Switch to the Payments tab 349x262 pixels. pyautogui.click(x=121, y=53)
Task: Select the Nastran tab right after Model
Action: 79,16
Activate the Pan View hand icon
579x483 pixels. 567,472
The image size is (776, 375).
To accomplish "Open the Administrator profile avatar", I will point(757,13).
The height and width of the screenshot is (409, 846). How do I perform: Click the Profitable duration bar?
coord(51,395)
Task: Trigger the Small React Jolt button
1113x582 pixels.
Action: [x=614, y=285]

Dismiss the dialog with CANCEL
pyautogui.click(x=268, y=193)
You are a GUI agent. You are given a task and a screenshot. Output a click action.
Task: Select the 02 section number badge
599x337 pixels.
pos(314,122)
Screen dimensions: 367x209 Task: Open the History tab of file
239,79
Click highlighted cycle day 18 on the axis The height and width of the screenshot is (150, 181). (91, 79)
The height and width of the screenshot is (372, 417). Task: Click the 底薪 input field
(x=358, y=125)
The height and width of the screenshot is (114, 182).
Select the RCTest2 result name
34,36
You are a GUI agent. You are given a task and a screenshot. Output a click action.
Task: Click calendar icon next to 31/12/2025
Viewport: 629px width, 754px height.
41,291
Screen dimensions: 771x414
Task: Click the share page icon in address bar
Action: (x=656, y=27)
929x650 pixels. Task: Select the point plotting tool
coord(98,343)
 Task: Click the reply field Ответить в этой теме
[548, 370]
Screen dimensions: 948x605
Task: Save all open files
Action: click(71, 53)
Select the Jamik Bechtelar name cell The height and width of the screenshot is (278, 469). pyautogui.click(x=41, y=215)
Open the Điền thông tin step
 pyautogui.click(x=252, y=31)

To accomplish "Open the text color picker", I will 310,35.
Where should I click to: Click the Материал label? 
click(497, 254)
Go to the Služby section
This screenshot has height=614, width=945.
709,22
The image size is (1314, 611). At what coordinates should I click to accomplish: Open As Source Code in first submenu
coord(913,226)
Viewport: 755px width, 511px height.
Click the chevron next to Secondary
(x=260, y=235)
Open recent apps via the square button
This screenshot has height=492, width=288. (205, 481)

**Work to be completed**
Copy, exactly and only, the lines above that begin with the one containing "1113x582 pixels." and finish with the one containing "The height and width of the screenshot is (114, 182).".

**Answer to the exercise**
1113x582 pixels.
Action: [x=614, y=285]

Dismiss the dialog with CANCEL
pyautogui.click(x=268, y=193)
You are a GUI agent. You are given a task and a screenshot. Output a click action.
Task: Select the 02 section number badge
599x337 pixels.
pos(314,122)
Screen dimensions: 367x209 Task: Open the History tab of file
239,79
Click highlighted cycle day 18 on the axis The height and width of the screenshot is (150, 181). (91, 79)
The height and width of the screenshot is (372, 417). Task: Click the 底薪 input field
(x=358, y=125)
The height and width of the screenshot is (114, 182).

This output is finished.